Author : Abdullah Rasheed, Aram
Basrah Journal of Surgery,
2016, Volume 22, Issue 2, Pages 77-83
Abstract Diaphyseal tibial fracture is the most common fractured long bone because of it is subcutaneous position anteromedially and thinner diaphysis distally. Tibial diaphysis has poor blood supply and poor soft tissue envelope around it so it is more susceptible to infection, delay union, and non-union. For these reasons many modalities including cast and brace, external fixation, plate and screws, and locking intramedullary nail were used for treating diaphyseal tibial fracture. The aim of this study is to compare the outcome of locking intramedullary nail(LIMN) fixation versus plate and screws fixation in treating diaphyseal tibial fracture in term of operation time, early weight bearing, time to union, and complications.

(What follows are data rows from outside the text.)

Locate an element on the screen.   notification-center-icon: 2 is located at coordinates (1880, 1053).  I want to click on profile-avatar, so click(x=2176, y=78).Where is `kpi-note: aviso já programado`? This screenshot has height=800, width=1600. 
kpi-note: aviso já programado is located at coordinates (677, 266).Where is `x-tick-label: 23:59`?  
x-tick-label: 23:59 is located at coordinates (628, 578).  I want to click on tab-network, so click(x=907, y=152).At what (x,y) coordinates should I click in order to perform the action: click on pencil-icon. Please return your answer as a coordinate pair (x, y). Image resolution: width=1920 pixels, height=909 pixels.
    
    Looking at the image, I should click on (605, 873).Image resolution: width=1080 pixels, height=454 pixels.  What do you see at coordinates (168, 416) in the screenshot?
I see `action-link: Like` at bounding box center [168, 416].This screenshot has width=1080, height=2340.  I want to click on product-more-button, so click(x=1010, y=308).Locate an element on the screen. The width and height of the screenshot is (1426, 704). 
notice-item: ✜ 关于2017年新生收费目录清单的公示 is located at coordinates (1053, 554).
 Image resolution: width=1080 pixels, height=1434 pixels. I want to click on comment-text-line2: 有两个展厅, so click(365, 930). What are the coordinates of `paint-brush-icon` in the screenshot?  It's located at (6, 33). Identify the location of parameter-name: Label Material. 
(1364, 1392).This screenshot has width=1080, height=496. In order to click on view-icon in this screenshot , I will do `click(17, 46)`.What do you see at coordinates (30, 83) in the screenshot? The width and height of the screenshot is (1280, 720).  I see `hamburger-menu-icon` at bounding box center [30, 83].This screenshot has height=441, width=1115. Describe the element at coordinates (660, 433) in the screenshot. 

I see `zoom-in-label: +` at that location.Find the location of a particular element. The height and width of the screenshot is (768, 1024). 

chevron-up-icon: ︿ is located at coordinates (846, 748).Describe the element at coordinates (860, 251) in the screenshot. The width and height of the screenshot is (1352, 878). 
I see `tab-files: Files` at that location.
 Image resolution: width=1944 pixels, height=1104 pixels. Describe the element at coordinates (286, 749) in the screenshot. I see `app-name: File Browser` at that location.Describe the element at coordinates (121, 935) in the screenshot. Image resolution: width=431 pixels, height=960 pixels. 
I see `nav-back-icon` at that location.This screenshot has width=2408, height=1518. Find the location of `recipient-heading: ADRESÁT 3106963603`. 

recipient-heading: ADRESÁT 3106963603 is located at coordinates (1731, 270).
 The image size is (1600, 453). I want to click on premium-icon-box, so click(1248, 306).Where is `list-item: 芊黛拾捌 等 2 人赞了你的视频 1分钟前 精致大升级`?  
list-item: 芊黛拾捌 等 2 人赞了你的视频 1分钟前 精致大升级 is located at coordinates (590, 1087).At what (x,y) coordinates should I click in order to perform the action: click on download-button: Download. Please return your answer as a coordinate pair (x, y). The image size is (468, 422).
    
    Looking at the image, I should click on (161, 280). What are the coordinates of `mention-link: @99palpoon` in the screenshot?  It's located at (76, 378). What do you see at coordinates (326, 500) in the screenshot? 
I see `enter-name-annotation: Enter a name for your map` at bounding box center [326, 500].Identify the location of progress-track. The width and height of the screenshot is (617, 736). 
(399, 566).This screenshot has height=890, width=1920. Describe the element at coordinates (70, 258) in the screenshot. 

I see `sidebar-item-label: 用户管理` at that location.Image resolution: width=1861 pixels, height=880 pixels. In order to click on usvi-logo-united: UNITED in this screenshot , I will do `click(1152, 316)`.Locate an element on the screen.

The study was carried out in Sulaimaniyah Teaching Hospital, Department of Orthopedics prospectively from May 2010 to July 2014 on 74 patients, 40 of them underwent surgical fixation by locking intramedullary nail (26 close method and 14 by open method), and 34 of them underwent open reduction and internal fixation by plate and screws. The outcome was assessed by clinical and radiological evaluation. The results show that young male are more affected by trauma, and the main mechanism of injury was Road Traffic Accident. Operation time was shorter among plate and screws group with a mean of 51.4±4.9 minutes, than locking intramedullary nail group with a mean of 88.5±12.5 minutes. Weight bearing(WB) time achieved earlier in the locking intramedullary nail group with a mean of 2.6±0.8 weeks than the plate and screws group with a mean of 4.2±1.4 weeks. There were no significant difference between the two groups regarding time to full weight bearing(FWB), time to union, and complications. In conclusion, Locking intramedullary nail and plate fixation are ideal option for treatment of diaphyseal tibial fractures since there were no significant differences between them in time of union and the post-operative complications.